§ **Text block**
::::::

Mystery writer William Shepard shares his story behind the writing of his latest Robbie Cutler mystery. It’s available on Kindle.
Murder On The Danube was a story that I wanted to tell. The heroic days of the Hungarian Revolution of 1956 had thrilled the world, and I wanted that story to be known by a new generation. When I was assigned to the American Embassy in Budapest as Political Officer in the early 1970s, however, the country was still under a Communist regime, and research into the period was impossible. It was even dangerous for Hungarian citizens to be seen talking with Western diplomats, let alone telling their story of this famous uprising.
Years later I left the Foreign Service and became a writer. I began to plan the novel, which would incorporate the Hungarian Revolution as a backdrop for a present day murder. I must confess that the film, “The English Patient,” had made quite an impression on me. I wanted also to have a memorable love affair in the back story of this novel set in Budapest.
The initial problem was how to portray the Revolution itself. Those who knew it knew those thirteen days from October 23 to November 4, 1956, intimately, every detail remaining etched in their memories. Would I have flashbacks from time to time? That struck me as confusing for the modern reader. At the same time, I had to give enough detail so that the reader who didn’t have knowledge of those days would acquire it. The problem bothered me for several months. Finally, an inspired comment from a high school student in a seminar on creative writing that I was giving provided the answer. He suggested that at the end of each chapter, I set forth what happened in one day of the Revolution itself. With this insight, the structure of the novel began to take shape.

::::::

§ **Extracted entries**
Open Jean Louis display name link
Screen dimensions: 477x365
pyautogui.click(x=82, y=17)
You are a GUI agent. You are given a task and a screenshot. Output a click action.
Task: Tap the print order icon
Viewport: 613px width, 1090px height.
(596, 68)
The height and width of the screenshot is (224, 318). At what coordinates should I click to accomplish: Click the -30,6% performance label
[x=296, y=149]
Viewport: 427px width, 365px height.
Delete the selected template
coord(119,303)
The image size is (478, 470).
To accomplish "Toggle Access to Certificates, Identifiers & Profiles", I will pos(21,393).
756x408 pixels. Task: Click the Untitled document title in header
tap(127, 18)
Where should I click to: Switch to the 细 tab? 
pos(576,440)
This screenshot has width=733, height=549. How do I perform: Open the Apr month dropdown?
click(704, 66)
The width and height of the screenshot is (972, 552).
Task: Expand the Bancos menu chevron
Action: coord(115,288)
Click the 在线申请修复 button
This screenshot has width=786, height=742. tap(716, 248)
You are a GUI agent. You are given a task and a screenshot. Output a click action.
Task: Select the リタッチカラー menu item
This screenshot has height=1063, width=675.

::::::

§ **Task requirements**
a: Answer these questions about the account of writing Murder On The Danube:
(i) What position did the author hold at the American Embassy in Budapest?
(ii) Which film made a strong impression on the author?
(iii) Who suggested ending each chapter with one day of the Revolution?
b: Write down every time reference in the account of writing Murder On The Danube that contains a year.
c: Resume the account of writing Murder On The Danube after its last sentence.
The material was taken from a separate source and has no connection to the account of writing Murder On The Danube.

§ **Task responses**
a:
(i) Political Officer
(ii) "The English Patient"
(iii) A high school student in a seminar on creative writing that the author was giving

b:
- 1956 (in "the Hungarian Revolution of 1956")
- the early 1970s
- October 23 to November 4, 1956

c:
Those chapter end segments would, of course, have to be tied together to the main plot line. Why not have their development parallel what was going on in the main story? Then it occurred to me – the best way for both the current story and the background to fit together would be for the same characters to fit in both. If I told the story of a small group of Freedom Fighters, for example, one traitor on the group could also be the murderer in the present day story – he or she would kill to avoid the truth coming out.
And so the novel began to take shape, the backstory developing nicely, and the contemporary story gave me an opportunity to have the reader discover today’s Hungary – with even a peep over the Romanian border for a scene or two in Transylvania! For fun, I also introduced a ranking Australian diplomat who escaped Hungary in 1957, became a distinguished Australian citizen, and has now returned to Budapest – to find who murdered his brother during the 1956 uprising!